Assignment:
Reproduce the items verbatim, from the first line of the items through the line containing "legend-label: GOES15 is", with both ends included. Leave the pictures out of your answer.

Input records:

'''

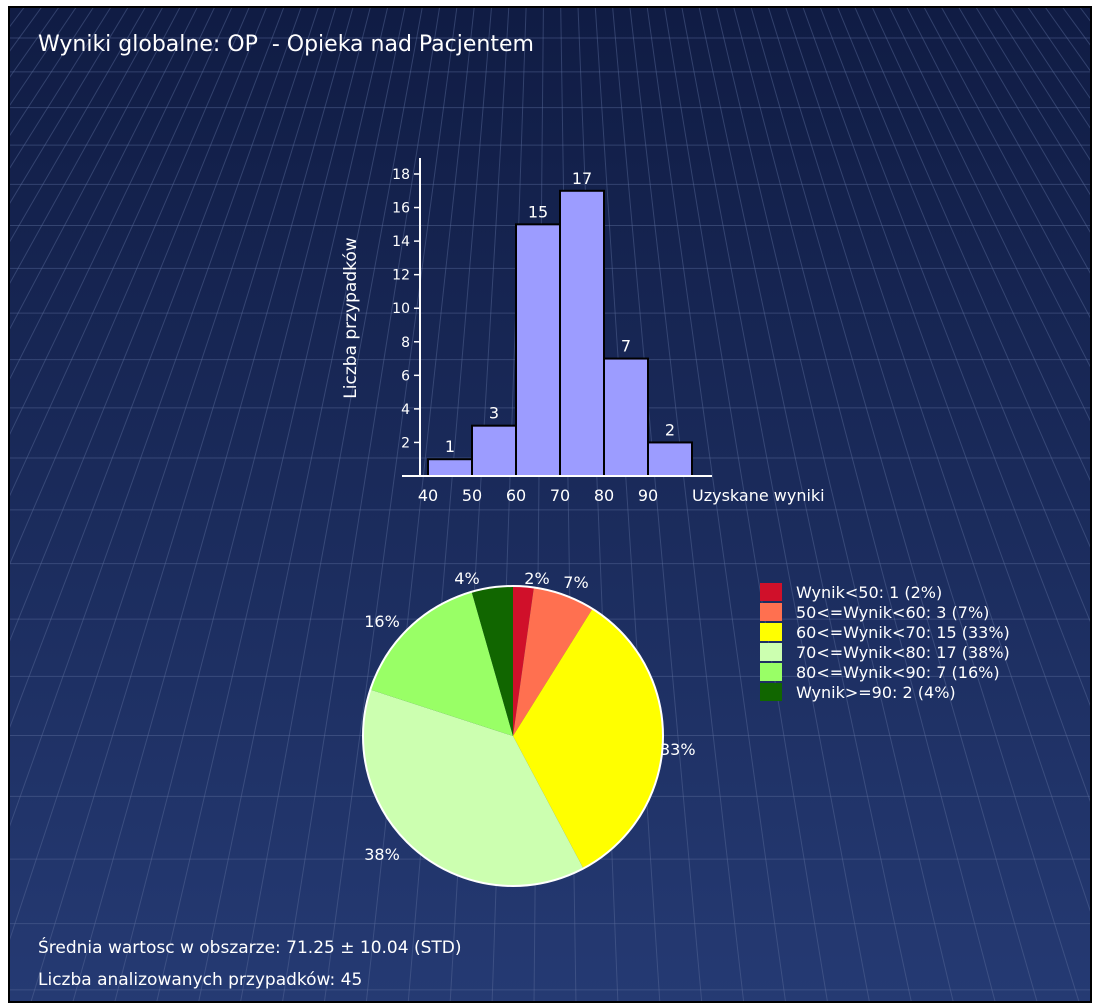 This screenshot has width=1096, height=1005. What do you see at coordinates (401, 309) in the screenshot?
I see `y-tick-label: 10` at bounding box center [401, 309].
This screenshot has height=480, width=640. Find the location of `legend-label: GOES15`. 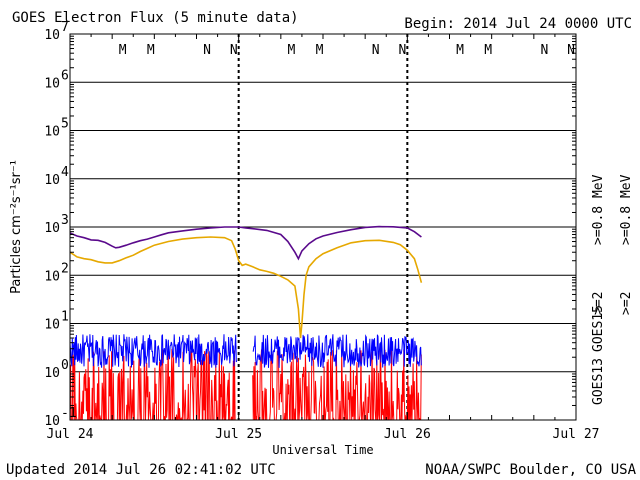

legend-label: GOES15 is located at coordinates (598, 328).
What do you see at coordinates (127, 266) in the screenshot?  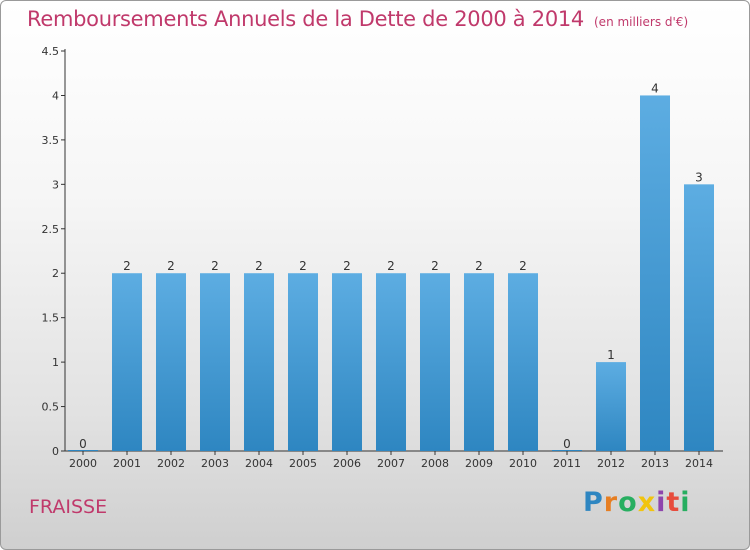 I see `data-label-2001: 2` at bounding box center [127, 266].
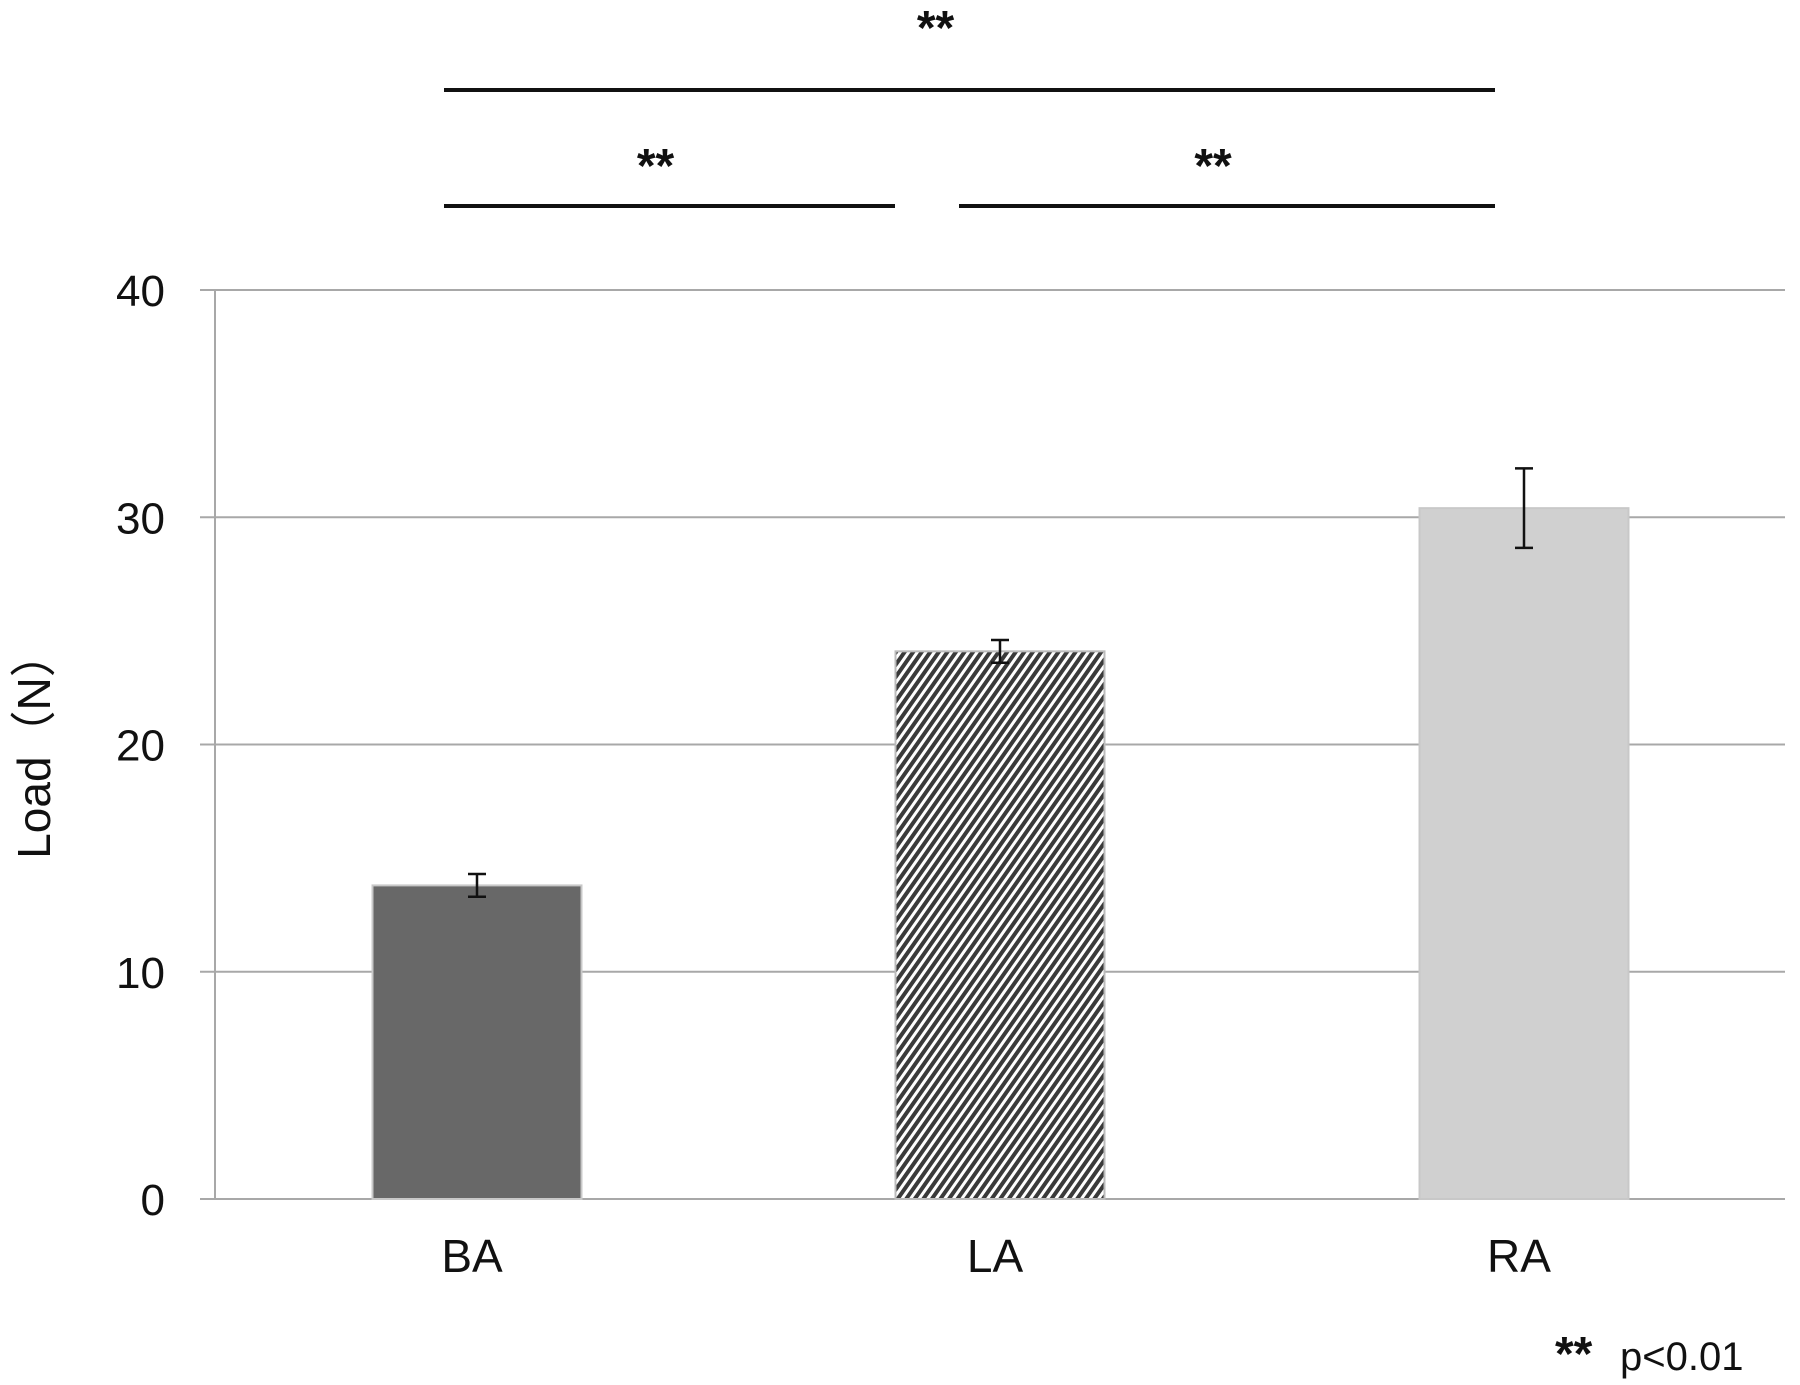 This screenshot has height=1385, width=1800. I want to click on y-tick-label: 30, so click(140, 518).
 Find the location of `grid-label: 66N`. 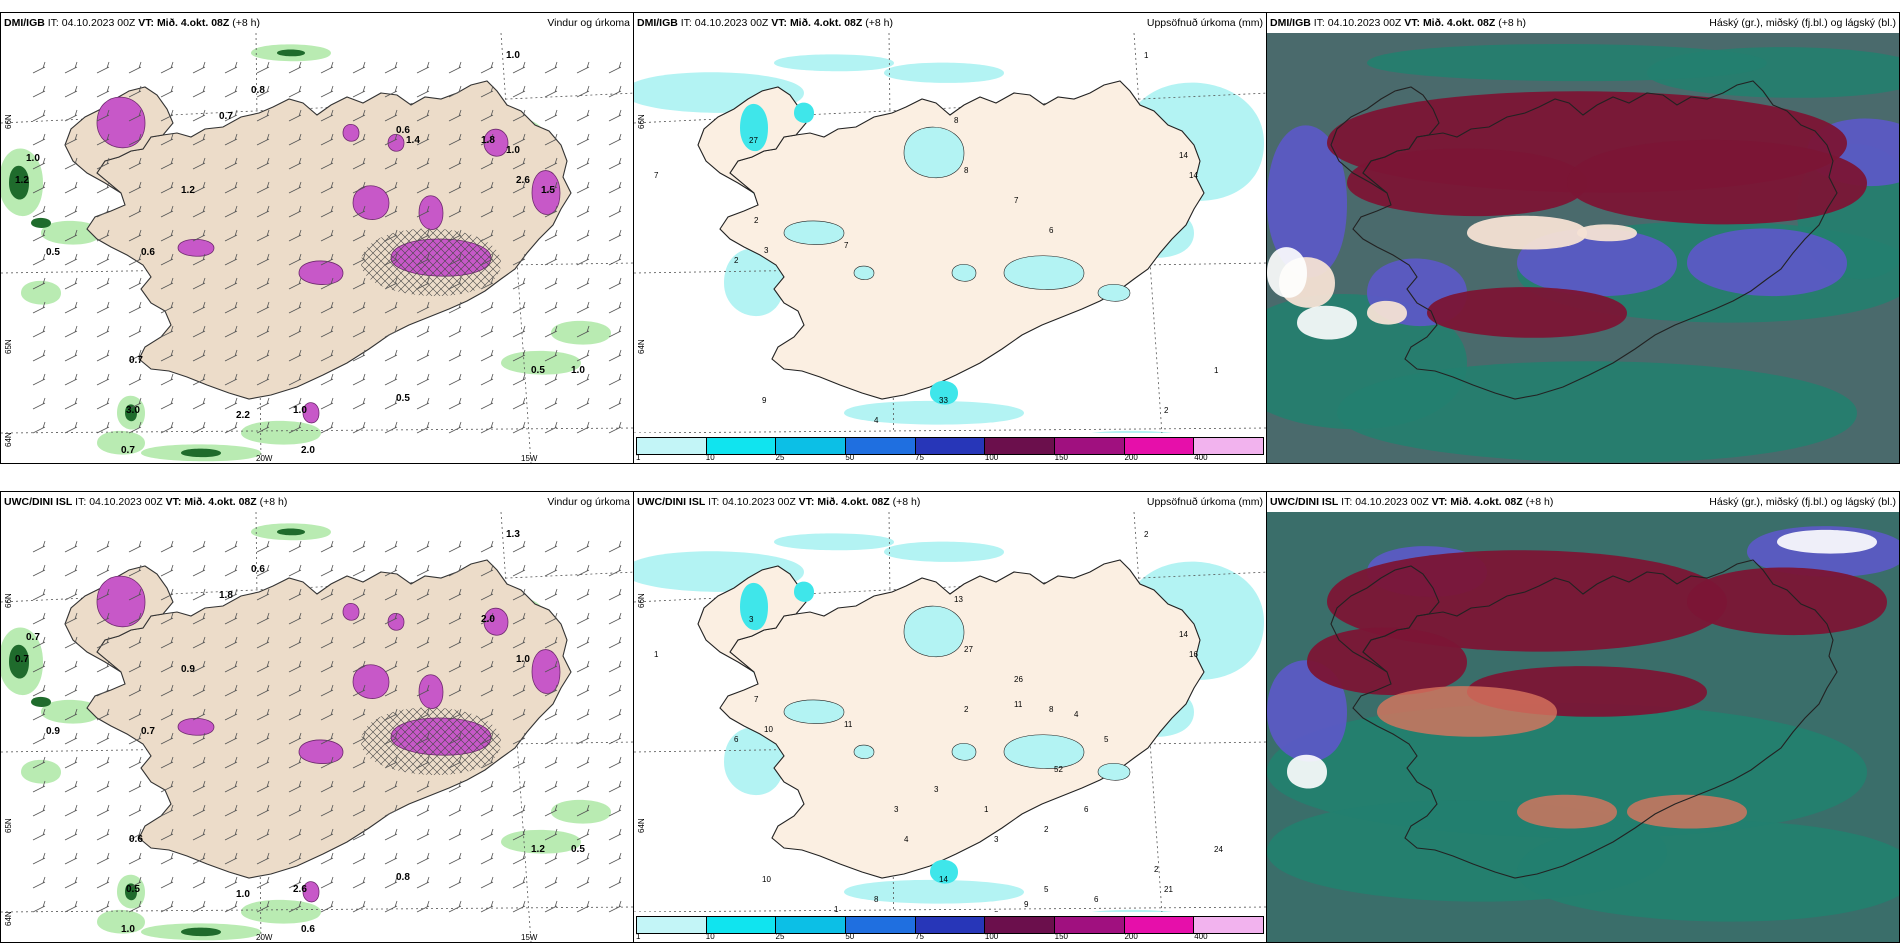

grid-label: 66N is located at coordinates (8, 122).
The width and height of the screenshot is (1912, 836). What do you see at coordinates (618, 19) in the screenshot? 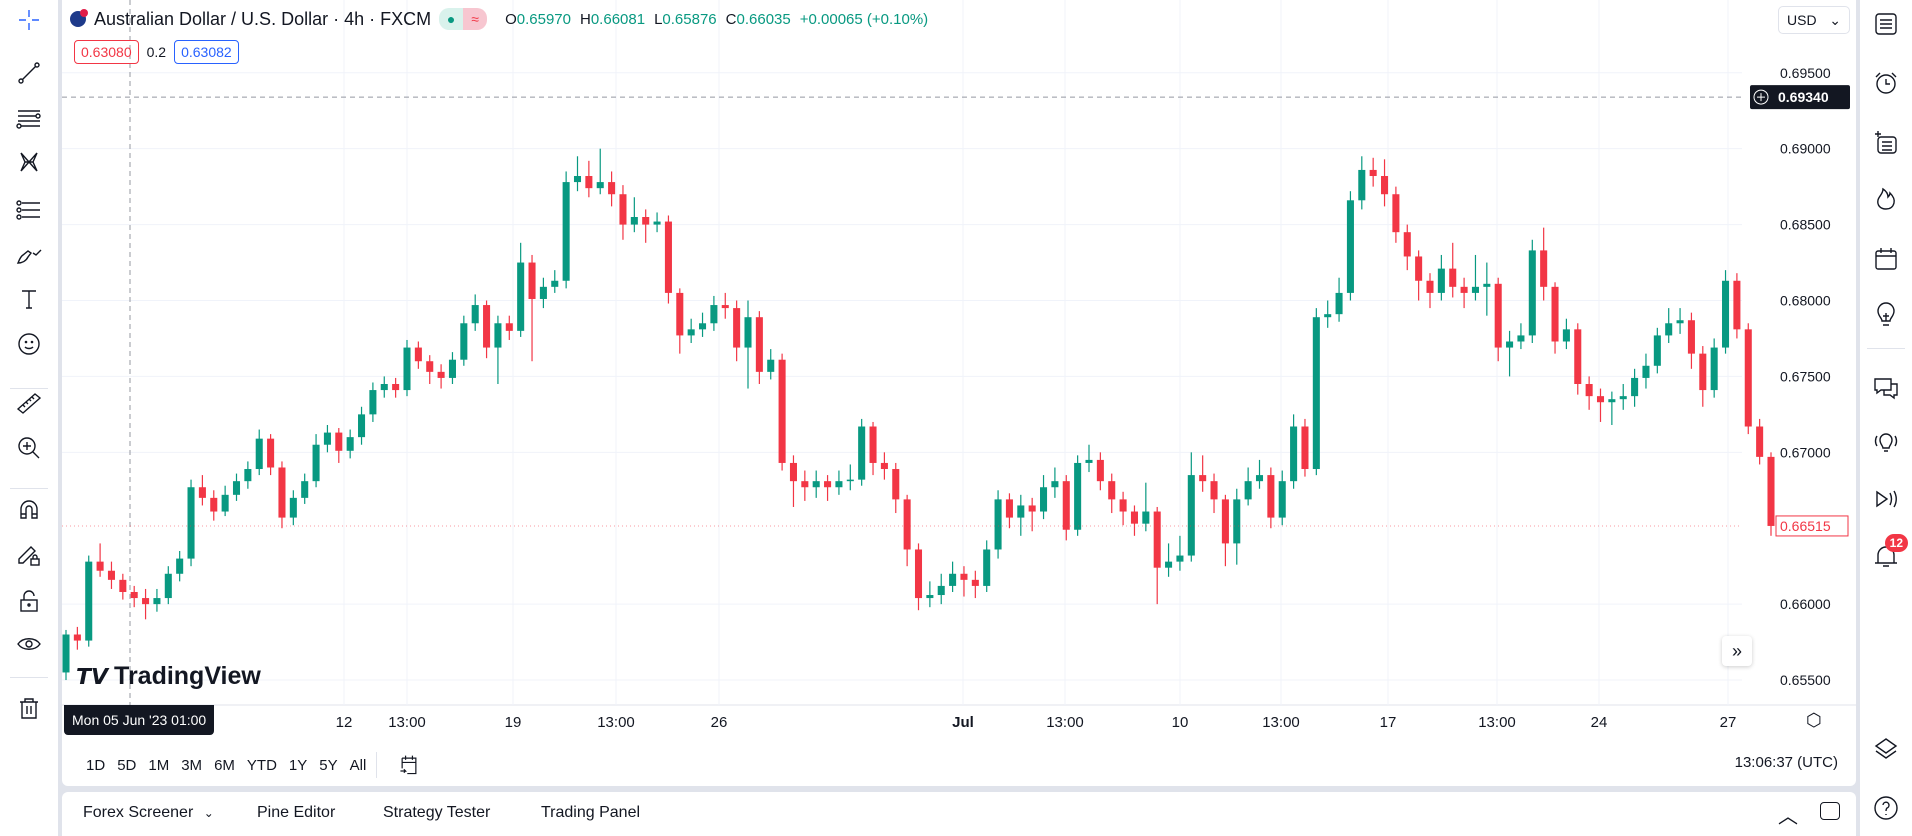
I see `high-value: 0.66081` at bounding box center [618, 19].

'''

Result of this exercise:
 This screenshot has width=1096, height=1005. What do you see at coordinates (401, 309) in the screenshot?
I see `y-tick-label: 10` at bounding box center [401, 309].
This screenshot has height=480, width=640. Find the location of `legend-label: GOES15`. 

legend-label: GOES15 is located at coordinates (598, 328).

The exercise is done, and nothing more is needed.